Friday, June 15, 2018

Robert Kraynak: "Catholicism and the Declaration ..." Part II

After discussing the sources of the American political tradition, I will turn to the Catholic "connection" and suggest that the contribution of Catholicism to any of the sources has been minimal, and the Declaration of Independence in particular betrays no direct Catholic influence. Yet, Catholicism shares the Declaration's affirmation of natural law, which means, ironically, that Catholicism is closer to the Declaration than Protestantism (which has generally rejected natural law theory). Thus, Catholicism and Americanism have natural law in common, as John Courtney Murray pointed out. But Catholic natural law is traditionally derived from St. Thomas Aquinas who has a different version of natural law than the Declaration of Independence and John Locke. The Thomistic-Catholic version of natural law emphasizes the perfection of the rational creature through virtue and favors constitutional monarchy, while the LockeanAmerican version emphasizes inalienable natural rights and favors constitutional democracy or republicanism.  
The new twist in the relation is the incorporation of natural rights into the Catholic natural law teaching over the last century. This development has been accompanied by the scholarly claim that natural rights actually began in the Middle Ages and were a discovery of Catholicism rather than of the Enlightenment. If this is so, then Catholicism anticipated natural rights and may now be seen as compatible with the Declaration, even though it did not contribute historically to the Declaration and was often hostile to the rights of man in the eighteenth century. According to this revisionist view, Catholicism provides the authentic grounding of the natural rights principles proclaimed in the Declaration of Independence and may further imply, as John Courtney Murray was wont to argue, that only Catholic natural law could save America. 
In judging these various claims, I will argue that the Catholic revisionists of the twentieth century have exaggerated the similarities between Catholicism and the Anglo-American natural rights tradition: Catholic natural law is not primarily about natural rights and government by consent of the people; but about the natural ends of man as a rational creature and the use of prudence to apply these ends to politics. The prudent application of natural law, however, does not automatically point to democracy and natural rights as the best regime, because the natural ends of man are often best realized in a mixed regime that includes hierarchical or undemocratic elements. From this perspective, constitutional monarchy is the first choice and constitutional democracy a second choice. 
The conclusion I shall draw is that Catholics can endorse the American version of natural law expressed in the Declaration of Independence as a partial version of Thomistic natural law. They can also embrace the American constitutional order as a decent second choice compared to more hierarchical regimes and support it with a high degree of loyalty and patriotism. But prudence also counsels Catholics to be wary of the abstract rights flowing from the Declaration of Independence (especially the sweeping right to pursue happiness as one sees fit) and to nurture instead those strands of the American political tradition outside of natural rights principles which direct citizens to a notion of "ordered liberty" that contains the whole truth about God and man.  
Yes it's true that Protestantism has generally rejected the natural law. But not all orthodox Protestants, indeed, not all notable orthodox Protestants have been "fideists" like Francis Schaeffer was. See this article by J. Daryl Charles on reformed natural law.

1 comment:

Tom Van Dyke said...

"I will turn to the Catholic "connection" and suggest that the contribution of Catholicism to any of the sources has been minimal, and the Declaration of Independence in particular betrays no direct Catholic influence."

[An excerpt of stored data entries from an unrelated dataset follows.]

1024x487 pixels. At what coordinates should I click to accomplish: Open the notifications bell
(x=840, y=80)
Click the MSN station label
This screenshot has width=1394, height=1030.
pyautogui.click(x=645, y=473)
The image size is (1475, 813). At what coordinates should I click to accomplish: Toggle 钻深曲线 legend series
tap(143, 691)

Well, here's the thing: without getting into Kraynak's tall weeds of differences in natural law theory, Catholicism, particularly the Jesuit Robert Cardinal Bellarmine, began the assault on the Divine Right of Kings. The theory of sovereignty of the people on which our system is based is Catholic in origin.

https://www.catholicculture.org/culture/library/view.cfm?recnum=6607


One such book found in Jefferson's personal library (now in the Library of Congress) was Patriarcha, by Protestant theologian Robert Filmer, who was the court theologian to King James I. It is a treatise in defense of the Divine Right of Kings, which Jefferson obviously read because the book's margins are full of his notes. (The full title of the book is actually Patriarcha: The Naturall Power of Kinges Defended Against the Unnatural Liberty of the People, By Arguments, Theological, Rational, Historical and Legall. All references are to the 1991 Cambridge Press edition.)

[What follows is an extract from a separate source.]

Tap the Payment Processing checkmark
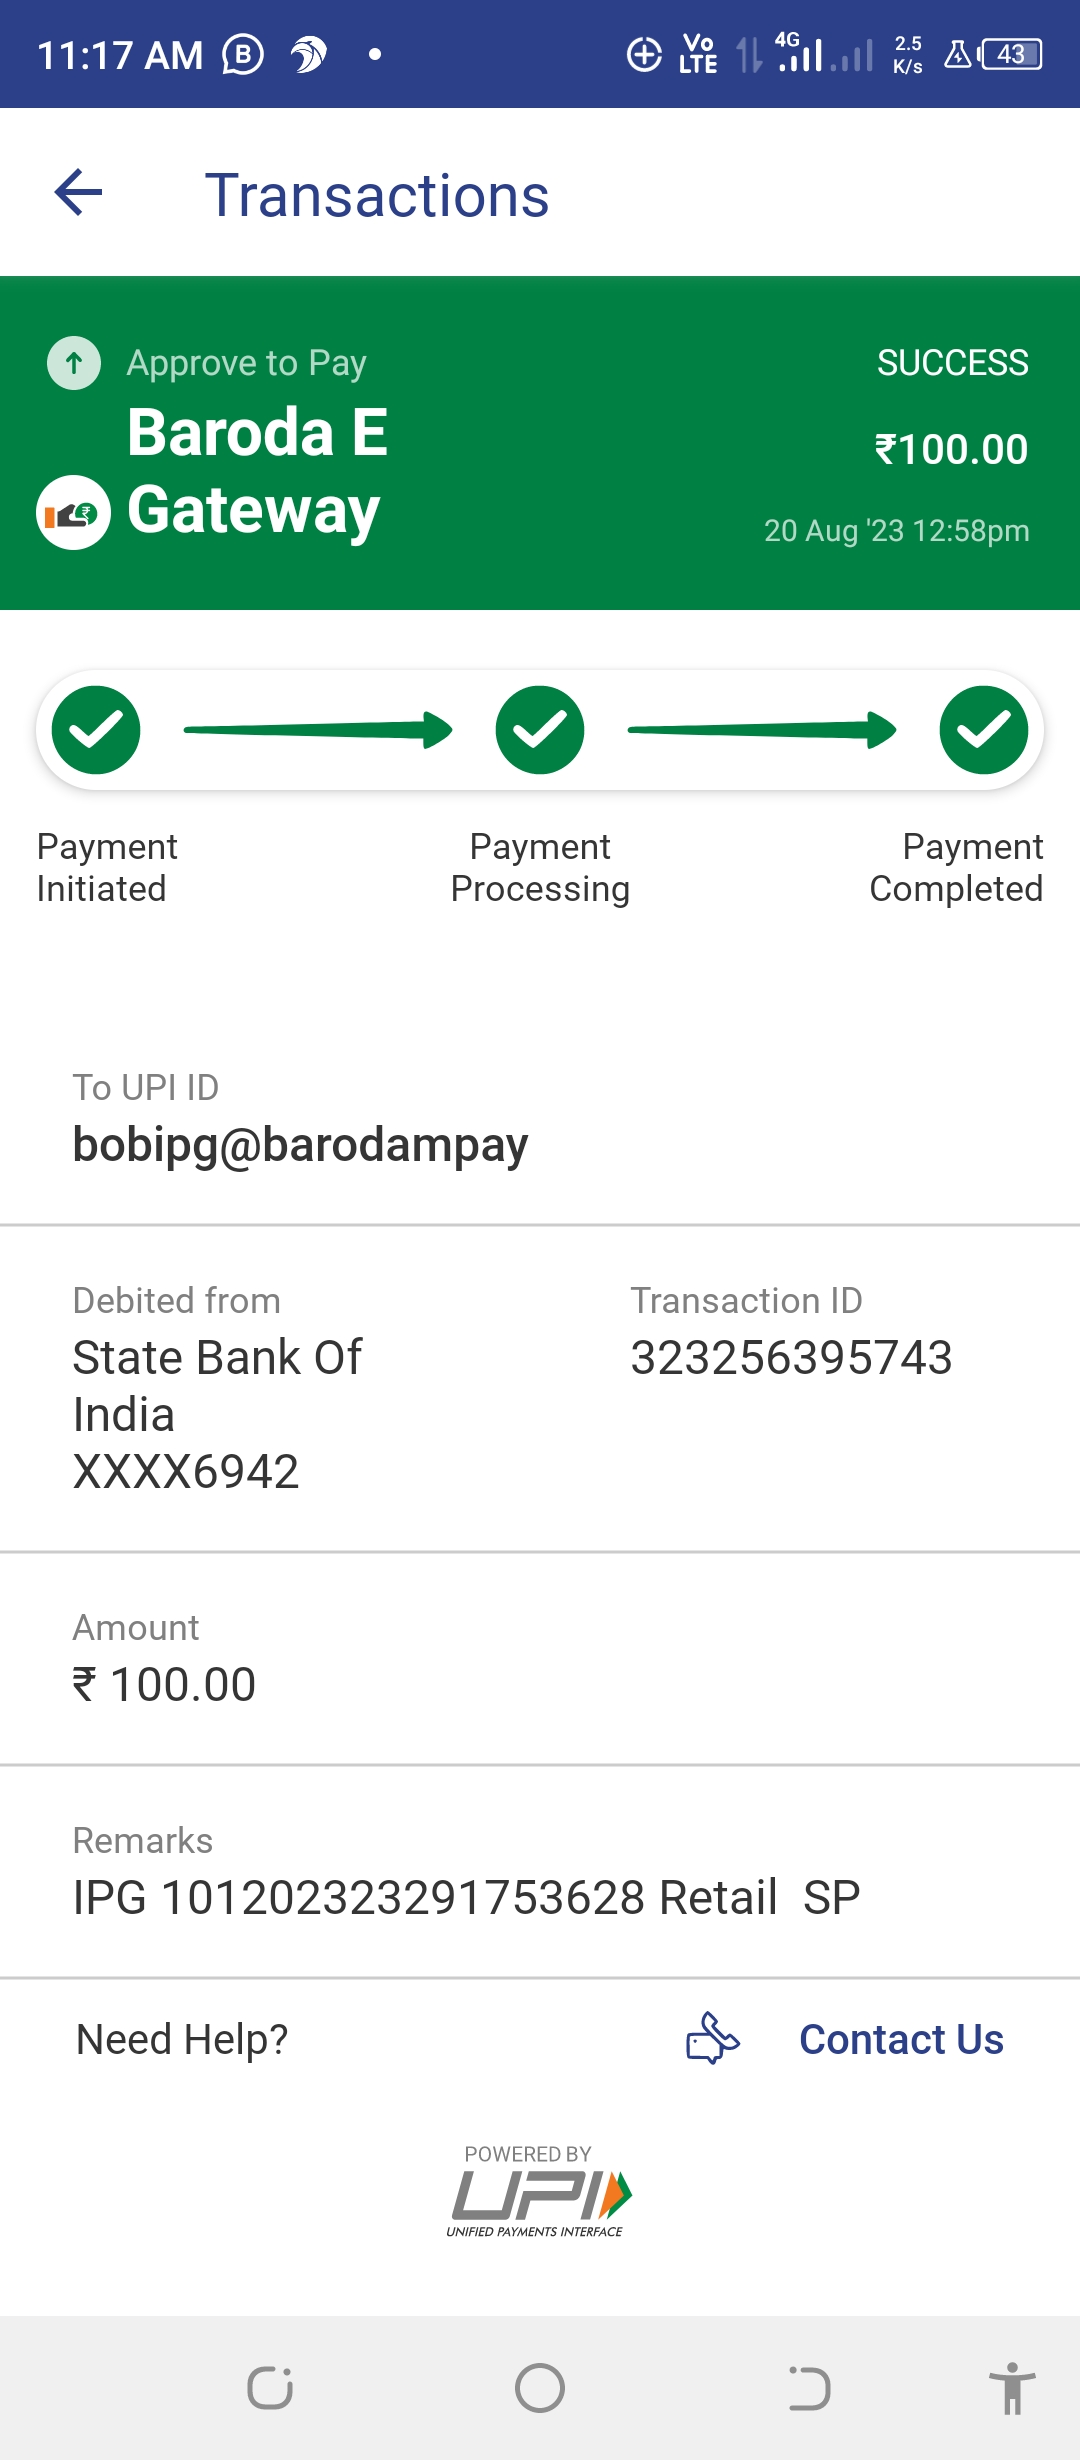This screenshot has height=2460, width=1080. 540,730
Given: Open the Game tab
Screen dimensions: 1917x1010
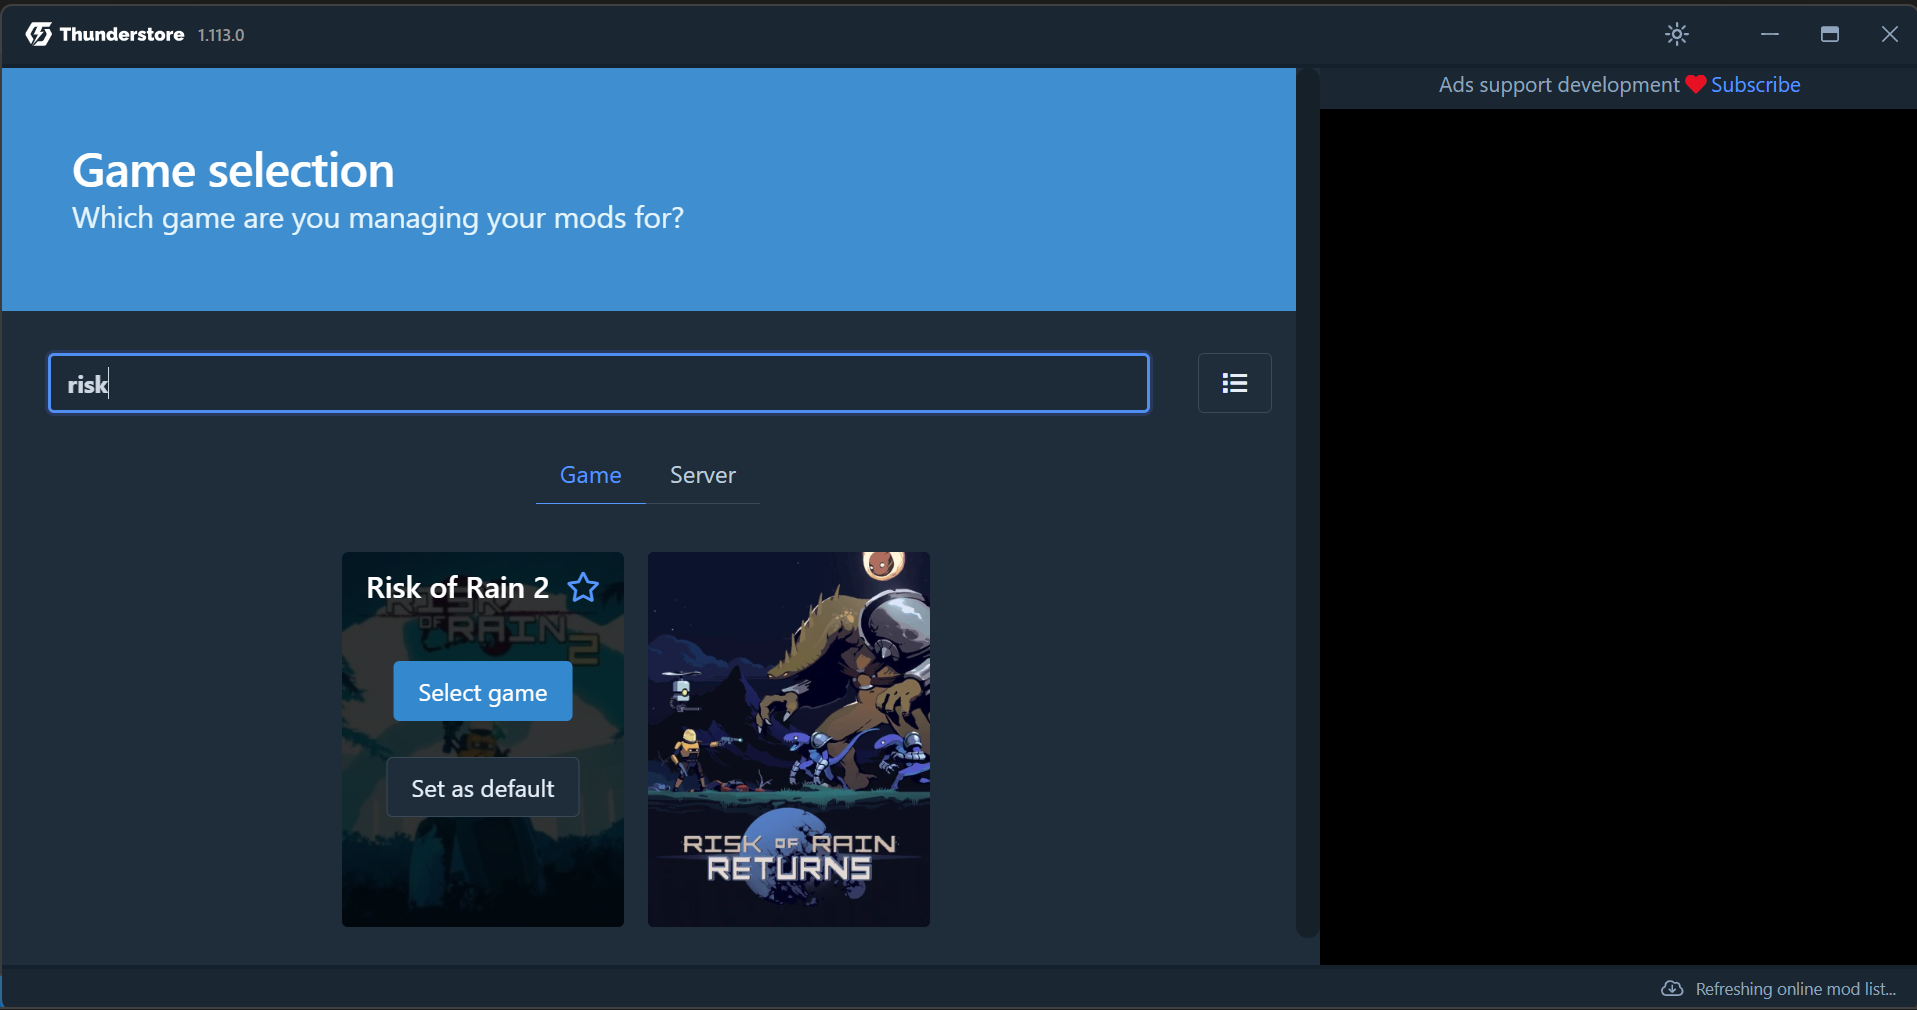Looking at the screenshot, I should [591, 475].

The most interesting aspect of Patriarcha from a Catholic perspective is that the first pages discredit and attack the writings of St. Robert Bellarmine, who was one of the most eloquent and prolific defenders of freedom the Catholic Church has ever produced. It was customary that writers dealing with political and religious controversies begin their books by presenting their nemesis as an anti-thesis, which in Filmer's case was Bellarmine's position that political authority is vested in the people and that kings do not rule by divine right, but through the consent of the governed. This was a radical idea in the early 1600's, though it is widely accepted today.

In Patriarcha, Filmer quotes Bellarmine directly as follows:


"Secular or Civil authority (saith he) 'is instituted by men; it is in the people unless they bestow it on a Prince. This Power is immediately in the Multitude, as in the subject of it; for this Power is in the Divine Law, but the Divine Law hath given this power to no particular man. If the Positive Law be taken away, there is left no Reason amongst the Multitude (who are Equal) one rather than another should bear the Rule over the Rest. Power is given to the multitude to one man, or to more, by the same Law of Nature; for the Commonwealth cannot exercise this Power, therefore it is bound to bestow it upon some One man or some Few. It depends upon the Consent of the multitude to ordain over themselves a King or other Magistrates, and if there be a lawful cause, the multitude may change the Kingdom into an Aristocracy or Democracy' (St. Robert Bellarmine, Book 3 De Laicis, Chapter 4).


There is no doubt that Jefferson, after reading Filmer, must have been struck by Bellarmine's definition of individual freedom and popular sovereignty. It may come as a surprise to some, but a closer analysis of Bellarmine's writing and Catholic Church history demonstrates that since 1200 AD, Catholic Church has defended individual rights and freedoms, which eventually led to the abolition of slavery, serfdom, and the rise of popular sovereignty at the expense of absolutist monarchs and tyrannical nobles.